→ **YOUR ASSIGNMENT**
Repeat the data in full. Every line must match.

→ **EXERCISE DATA**
--- START ---
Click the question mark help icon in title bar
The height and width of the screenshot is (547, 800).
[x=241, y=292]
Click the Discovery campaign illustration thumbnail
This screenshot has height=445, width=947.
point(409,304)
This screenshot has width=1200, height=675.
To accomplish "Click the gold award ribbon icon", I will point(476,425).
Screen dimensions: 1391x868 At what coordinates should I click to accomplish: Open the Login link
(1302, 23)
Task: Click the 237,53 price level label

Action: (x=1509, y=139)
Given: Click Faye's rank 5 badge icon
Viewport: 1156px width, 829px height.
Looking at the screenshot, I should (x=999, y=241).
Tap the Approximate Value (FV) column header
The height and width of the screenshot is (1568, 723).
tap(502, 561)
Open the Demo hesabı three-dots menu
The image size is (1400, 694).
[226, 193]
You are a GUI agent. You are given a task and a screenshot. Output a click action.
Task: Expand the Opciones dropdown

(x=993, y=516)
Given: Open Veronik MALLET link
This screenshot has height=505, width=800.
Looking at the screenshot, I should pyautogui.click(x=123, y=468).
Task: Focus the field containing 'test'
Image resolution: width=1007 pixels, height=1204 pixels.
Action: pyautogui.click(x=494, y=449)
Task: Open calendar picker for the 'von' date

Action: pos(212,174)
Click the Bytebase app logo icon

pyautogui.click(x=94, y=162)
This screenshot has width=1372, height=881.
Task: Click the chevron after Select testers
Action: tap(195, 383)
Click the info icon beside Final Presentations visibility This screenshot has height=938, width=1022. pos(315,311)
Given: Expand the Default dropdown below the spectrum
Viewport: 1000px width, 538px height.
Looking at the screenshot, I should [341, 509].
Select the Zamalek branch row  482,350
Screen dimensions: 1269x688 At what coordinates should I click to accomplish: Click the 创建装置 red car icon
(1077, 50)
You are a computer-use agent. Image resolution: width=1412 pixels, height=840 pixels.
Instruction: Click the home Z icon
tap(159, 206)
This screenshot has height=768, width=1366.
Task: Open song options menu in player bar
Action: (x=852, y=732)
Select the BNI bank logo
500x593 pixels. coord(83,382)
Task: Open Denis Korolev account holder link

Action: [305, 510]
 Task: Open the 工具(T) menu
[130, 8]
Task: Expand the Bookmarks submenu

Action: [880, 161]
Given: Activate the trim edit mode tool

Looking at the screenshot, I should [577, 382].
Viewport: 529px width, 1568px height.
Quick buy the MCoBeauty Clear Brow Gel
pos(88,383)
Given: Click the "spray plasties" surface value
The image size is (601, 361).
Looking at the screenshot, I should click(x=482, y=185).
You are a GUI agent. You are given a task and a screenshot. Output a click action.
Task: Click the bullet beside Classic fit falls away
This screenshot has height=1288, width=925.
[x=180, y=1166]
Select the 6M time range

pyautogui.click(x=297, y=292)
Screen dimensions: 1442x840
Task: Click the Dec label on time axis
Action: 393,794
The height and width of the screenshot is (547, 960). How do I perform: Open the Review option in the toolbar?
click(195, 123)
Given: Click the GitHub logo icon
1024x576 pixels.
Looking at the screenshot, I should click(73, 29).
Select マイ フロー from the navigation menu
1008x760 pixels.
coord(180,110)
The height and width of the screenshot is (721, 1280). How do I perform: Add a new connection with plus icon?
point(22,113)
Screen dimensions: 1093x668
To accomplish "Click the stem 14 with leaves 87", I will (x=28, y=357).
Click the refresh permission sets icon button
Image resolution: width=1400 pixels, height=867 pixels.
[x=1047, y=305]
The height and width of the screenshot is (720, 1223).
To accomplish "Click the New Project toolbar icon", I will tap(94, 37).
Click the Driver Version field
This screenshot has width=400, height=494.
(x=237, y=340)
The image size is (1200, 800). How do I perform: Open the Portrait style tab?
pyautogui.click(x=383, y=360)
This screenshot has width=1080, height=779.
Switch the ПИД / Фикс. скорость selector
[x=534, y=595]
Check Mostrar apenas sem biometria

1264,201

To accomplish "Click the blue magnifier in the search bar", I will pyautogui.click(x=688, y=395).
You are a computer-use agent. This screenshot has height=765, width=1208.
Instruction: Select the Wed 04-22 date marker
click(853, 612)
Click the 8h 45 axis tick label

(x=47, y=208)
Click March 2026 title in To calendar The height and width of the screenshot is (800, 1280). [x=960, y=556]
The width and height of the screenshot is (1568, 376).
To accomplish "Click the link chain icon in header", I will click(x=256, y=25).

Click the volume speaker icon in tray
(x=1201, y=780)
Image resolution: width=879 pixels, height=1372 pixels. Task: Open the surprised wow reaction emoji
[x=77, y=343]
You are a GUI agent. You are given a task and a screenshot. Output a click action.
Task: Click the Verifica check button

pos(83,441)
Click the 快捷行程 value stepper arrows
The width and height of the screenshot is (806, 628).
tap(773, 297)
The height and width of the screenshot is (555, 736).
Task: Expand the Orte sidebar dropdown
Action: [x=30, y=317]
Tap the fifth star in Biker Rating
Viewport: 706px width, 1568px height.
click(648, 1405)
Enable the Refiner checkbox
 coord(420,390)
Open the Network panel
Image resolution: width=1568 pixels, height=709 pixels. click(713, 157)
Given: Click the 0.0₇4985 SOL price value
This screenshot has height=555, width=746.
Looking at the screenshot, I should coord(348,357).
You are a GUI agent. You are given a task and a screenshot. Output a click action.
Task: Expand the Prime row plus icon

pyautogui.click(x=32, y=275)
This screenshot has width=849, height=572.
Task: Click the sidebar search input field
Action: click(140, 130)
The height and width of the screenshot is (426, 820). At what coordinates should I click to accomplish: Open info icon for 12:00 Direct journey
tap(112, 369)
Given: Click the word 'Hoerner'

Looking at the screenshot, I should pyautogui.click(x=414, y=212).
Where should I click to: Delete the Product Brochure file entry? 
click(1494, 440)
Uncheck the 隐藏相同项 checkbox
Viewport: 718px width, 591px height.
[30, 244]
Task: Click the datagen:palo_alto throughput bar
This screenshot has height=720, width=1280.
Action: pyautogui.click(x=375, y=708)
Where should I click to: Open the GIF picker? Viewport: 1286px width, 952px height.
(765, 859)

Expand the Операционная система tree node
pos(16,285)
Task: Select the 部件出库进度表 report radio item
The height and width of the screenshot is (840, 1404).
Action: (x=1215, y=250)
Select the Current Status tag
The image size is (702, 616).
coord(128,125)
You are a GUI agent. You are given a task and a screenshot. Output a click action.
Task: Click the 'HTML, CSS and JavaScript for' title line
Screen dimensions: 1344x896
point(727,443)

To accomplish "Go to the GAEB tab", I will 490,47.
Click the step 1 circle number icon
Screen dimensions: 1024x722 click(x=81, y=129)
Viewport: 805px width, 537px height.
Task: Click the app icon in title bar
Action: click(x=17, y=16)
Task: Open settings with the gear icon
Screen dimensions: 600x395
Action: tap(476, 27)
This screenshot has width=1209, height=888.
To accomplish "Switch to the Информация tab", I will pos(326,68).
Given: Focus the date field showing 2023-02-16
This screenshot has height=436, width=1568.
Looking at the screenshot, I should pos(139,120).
--- END ---
→ **RESULT OF THE TASK**
Click the question mark help icon in title bar
The height and width of the screenshot is (547, 800).
[x=241, y=292]
Click the Discovery campaign illustration thumbnail
This screenshot has height=445, width=947.
point(409,304)
This screenshot has width=1200, height=675.
To accomplish "Click the gold award ribbon icon", I will point(476,425).
Screen dimensions: 1391x868 At what coordinates should I click to accomplish: Open the Login link
(1302, 23)
Task: Click the 237,53 price level label

Action: (x=1509, y=139)
Given: Click Faye's rank 5 badge icon
Viewport: 1156px width, 829px height.
Looking at the screenshot, I should (x=999, y=241).
Tap the Approximate Value (FV) column header
The height and width of the screenshot is (1568, 723).
tap(502, 561)
Open the Demo hesabı three-dots menu
The image size is (1400, 694).
[226, 193]
You are a GUI agent. You are given a task and a screenshot. Output a click action.
Task: Expand the Opciones dropdown

(x=993, y=516)
Given: Open Veronik MALLET link
This screenshot has height=505, width=800.
Looking at the screenshot, I should pyautogui.click(x=123, y=468).
Task: Focus the field containing 'test'
Image resolution: width=1007 pixels, height=1204 pixels.
Action: pyautogui.click(x=494, y=449)
Task: Open calendar picker for the 'von' date

Action: pos(212,174)
Click the Bytebase app logo icon

pyautogui.click(x=94, y=162)
This screenshot has width=1372, height=881.
Task: Click the chevron after Select testers
Action: tap(195, 383)
Click the info icon beside Final Presentations visibility This screenshot has height=938, width=1022. pos(315,311)
Given: Expand the Default dropdown below the spectrum
Viewport: 1000px width, 538px height.
Looking at the screenshot, I should [341, 509].
Select the Zamalek branch row  482,350
Screen dimensions: 1269x688 At what coordinates should I click to accomplish: Click the 创建装置 red car icon
(1077, 50)
You are a computer-use agent. Image resolution: width=1412 pixels, height=840 pixels.
Instruction: Click the home Z icon
tap(159, 206)
This screenshot has height=768, width=1366.
Task: Open song options menu in player bar
Action: (x=852, y=732)
Select the BNI bank logo
500x593 pixels. coord(83,382)
Task: Open Denis Korolev account holder link

Action: [305, 510]
 Task: Open the 工具(T) menu
[130, 8]
Task: Expand the Bookmarks submenu

Action: [880, 161]
Given: Activate the trim edit mode tool

Looking at the screenshot, I should [577, 382].
Viewport: 529px width, 1568px height.
Quick buy the MCoBeauty Clear Brow Gel
pos(88,383)
Given: Click the "spray plasties" surface value
The image size is (601, 361).
Looking at the screenshot, I should click(x=482, y=185).
You are a GUI agent. You are given a task and a screenshot. Output a click action.
Task: Click the bullet beside Classic fit falls away
This screenshot has height=1288, width=925.
[x=180, y=1166]
Select the 6M time range

pyautogui.click(x=297, y=292)
Screen dimensions: 1442x840
Task: Click the Dec label on time axis
Action: 393,794
The height and width of the screenshot is (547, 960). How do I perform: Open the Review option in the toolbar?
click(195, 123)
Given: Click the GitHub logo icon
1024x576 pixels.
Looking at the screenshot, I should click(73, 29).
Select マイ フロー from the navigation menu
1008x760 pixels.
coord(180,110)
The height and width of the screenshot is (721, 1280). How do I perform: Add a new connection with plus icon?
point(22,113)
Screen dimensions: 1093x668
To accomplish "Click the stem 14 with leaves 87", I will (x=28, y=357).
Click the refresh permission sets icon button
Image resolution: width=1400 pixels, height=867 pixels.
[x=1047, y=305]
The height and width of the screenshot is (720, 1223).
To accomplish "Click the New Project toolbar icon", I will tap(94, 37).
Click the Driver Version field
This screenshot has width=400, height=494.
(x=237, y=340)
The image size is (1200, 800). How do I perform: Open the Portrait style tab?
pyautogui.click(x=383, y=360)
This screenshot has width=1080, height=779.
Switch the ПИД / Фикс. скорость selector
[x=534, y=595]
Check Mostrar apenas sem biometria

1264,201

To accomplish "Click the blue magnifier in the search bar", I will pyautogui.click(x=688, y=395).
You are a computer-use agent. This screenshot has height=765, width=1208.
Instruction: Select the Wed 04-22 date marker
click(853, 612)
Click the 8h 45 axis tick label

(x=47, y=208)
Click March 2026 title in To calendar The height and width of the screenshot is (800, 1280). [x=960, y=556]
The width and height of the screenshot is (1568, 376).
To accomplish "Click the link chain icon in header", I will click(x=256, y=25).

Click the volume speaker icon in tray
(x=1201, y=780)
Image resolution: width=879 pixels, height=1372 pixels. Task: Open the surprised wow reaction emoji
[x=77, y=343]
You are a GUI agent. You are given a task and a screenshot. Output a click action.
Task: Click the Verifica check button

pos(83,441)
Click the 快捷行程 value stepper arrows
The width and height of the screenshot is (806, 628).
tap(773, 297)
The height and width of the screenshot is (555, 736).
Task: Expand the Orte sidebar dropdown
Action: [x=30, y=317]
Tap the fifth star in Biker Rating
Viewport: 706px width, 1568px height.
click(648, 1405)
Enable the Refiner checkbox
 coord(420,390)
Open the Network panel
Image resolution: width=1568 pixels, height=709 pixels. click(713, 157)
Given: Click the 0.0₇4985 SOL price value
This screenshot has height=555, width=746.
Looking at the screenshot, I should coord(348,357).
You are a GUI agent. You are given a task and a screenshot. Output a click action.
Task: Expand the Prime row plus icon

pyautogui.click(x=32, y=275)
This screenshot has width=849, height=572.
Task: Click the sidebar search input field
Action: click(140, 130)
The height and width of the screenshot is (426, 820). At what coordinates should I click to accomplish: Open info icon for 12:00 Direct journey
tap(112, 369)
Given: Click the word 'Hoerner'

Looking at the screenshot, I should pyautogui.click(x=414, y=212).
Where should I click to: Delete the Product Brochure file entry? 
click(1494, 440)
Uncheck the 隐藏相同项 checkbox
Viewport: 718px width, 591px height.
[30, 244]
Task: Click the datagen:palo_alto throughput bar
This screenshot has height=720, width=1280.
Action: pyautogui.click(x=375, y=708)
Where should I click to: Open the GIF picker? Viewport: 1286px width, 952px height.
(765, 859)

Expand the Операционная система tree node
pos(16,285)
Task: Select the 部件出库进度表 report radio item
The height and width of the screenshot is (840, 1404).
Action: (x=1215, y=250)
Select the Current Status tag
The image size is (702, 616).
coord(128,125)
You are a GUI agent. You are given a task and a screenshot. Output a click action.
Task: Click the 'HTML, CSS and JavaScript for' title line
Screen dimensions: 1344x896
point(727,443)

To accomplish "Go to the GAEB tab", I will 490,47.
Click the step 1 circle number icon
Screen dimensions: 1024x722 click(x=81, y=129)
Viewport: 805px width, 537px height.
Task: Click the app icon in title bar
Action: click(x=17, y=16)
Task: Open settings with the gear icon
Screen dimensions: 600x395
Action: tap(476, 27)
This screenshot has width=1209, height=888.
To accomplish "Switch to the Информация tab", I will pos(326,68).
Given: Focus the date field showing 2023-02-16
This screenshot has height=436, width=1568.
Looking at the screenshot, I should pos(139,120).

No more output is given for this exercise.